Comment se rapporter par l’intermédiaire d’un film à un événement historique tel que la révolution russe d’Octobre 1917, mais aussi aux événements qui l’ont suivi quand la révolution s’est usée dans la guerre civile ? Tenter de voir ce qui depuis ces événements historiques est pensable pour notre époque actuelle, comment ils ont la capacité de nous orienter dans les temps inconnus qui s’ouvrent à nous. Comme le dit Alain Badiou, « Mourir, pour un événement historique, c’est quand l’humanité presque toute entière vous oublie », alors il est question par ce film de réexaminer ce qui s’est joué à ce moment-là, et réanimer ces événements qui gisent aujourd’hui sous les amoncellements d’archives et de célébrations moribondes.  

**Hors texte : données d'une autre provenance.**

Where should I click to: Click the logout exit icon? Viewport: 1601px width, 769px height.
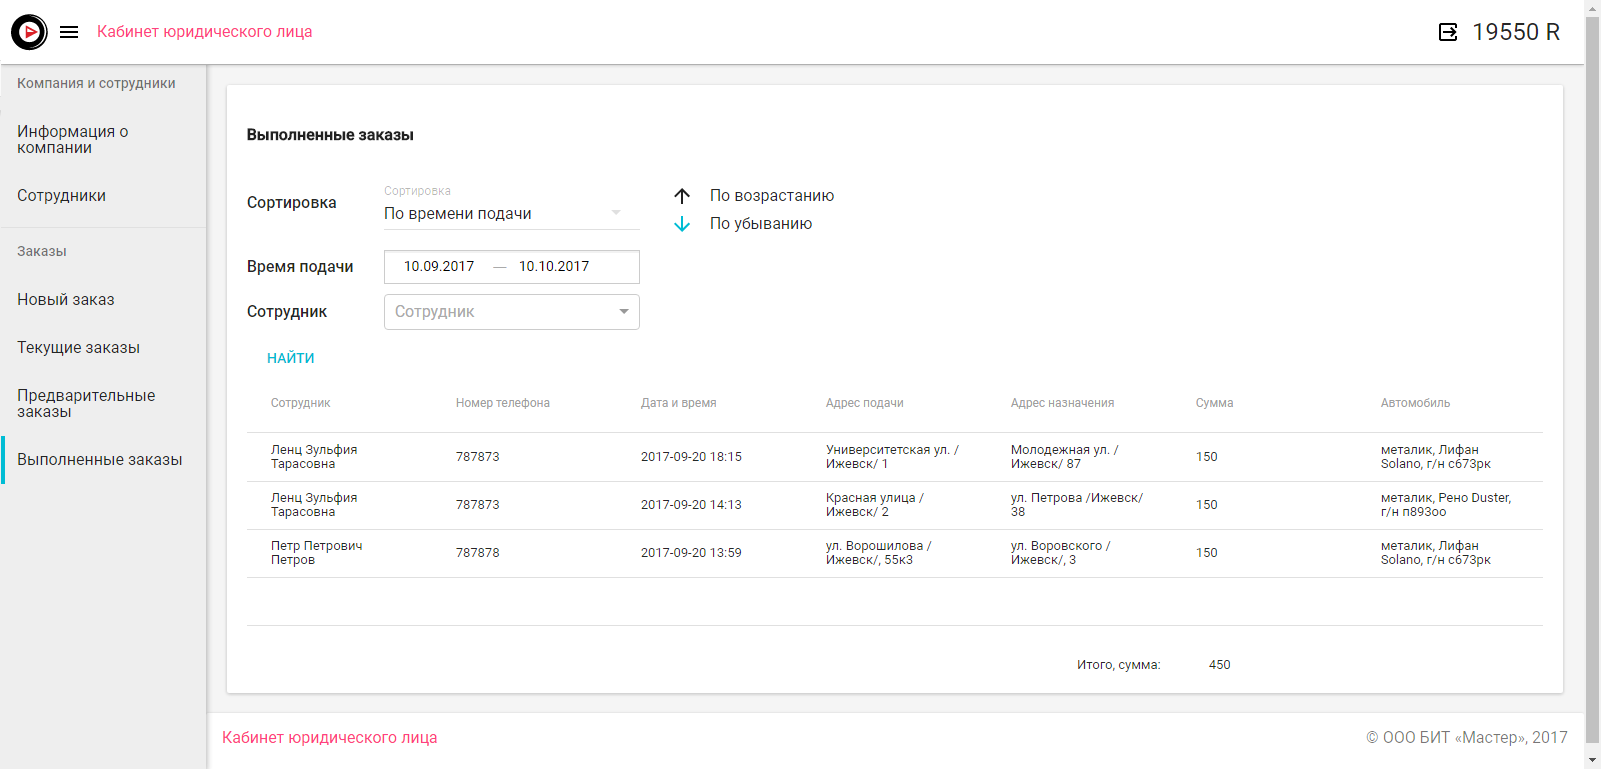point(1447,32)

21H00/ NOTES POUR UNE NOUVELLE APOCALYPSE / 2020 / 20’

Un film sur les points contradictoires que le poème Douze d’Alexandre Blok travaille : révolution russe / résurrection du Christ ; destin individuel / épopée collective ; futur inquiétant / passé de la victoire. 

TROUVER D’ABORD ET CHERCHER ENSUITE 

DIMANCHE 26 MARS 

Certains cinéastes se sont dotés d’une pensée pour comprendre leur pratique cinématographique. Cette pensée est toujours un après-coup, c’est-à-dire une pensée qui vient après les découvertes que révèle la fabrication d’un film. C’est pourquoi plutôt que d’appeler cette dimension du travail, théorie, qui désignerait alors un avant-coup, nous proposons de la nommer intellectualité du cinéaste.Les cinéastes font donc des films et ensuite tentent de comprendre ce qu’ils ont fait, ils font en partie cela pour pouvoir continuer à en faire, pour se donner du courage. C’est ainsi qu’au fil des films, ils se dotent d’une méthode qui leur est propre, cherchent à s’approprier le dispositif singulier qu’invente leur art et tentent de comprendre dans quelle lignée leurs films s’inscrivent, quelle fidélité s’agit-il de persévérer. Sol Suffern-Quirno et Rudolf di Stefano explorent par leurs films ces trois dimensions de la pratique cinématographique méthode / public/ fidélité et se proposent de partager leurs interrogations avec ceux qui le souhaitent, dans le but surtout d’en faire des questions partagées. L’idée est qu’à la suite de ce travail, qui se voudra le plus collectif possible, puisse s’inaugurer pour la saison 2023/2024 à la Projection Room, une possibilité commune de faire des films et d’organiser des séances, en somme de créer un laboratoire de recherche cinématographique de type nouveau.  

14H00 /17H00 

1/ LA QUESTION DES MÉTHODES   

ANNONCER SAINT PAUL/ 2003 / 12’

Reprendre le scénario du Saint Paul de Pasolini et voir si on peut, voir comment. Voir si on est le peuple dont il parle, pour lequel il parle. Le peuple qui n’a pas été élu. Celui pour lequel il n’y a pas d’élection(s). 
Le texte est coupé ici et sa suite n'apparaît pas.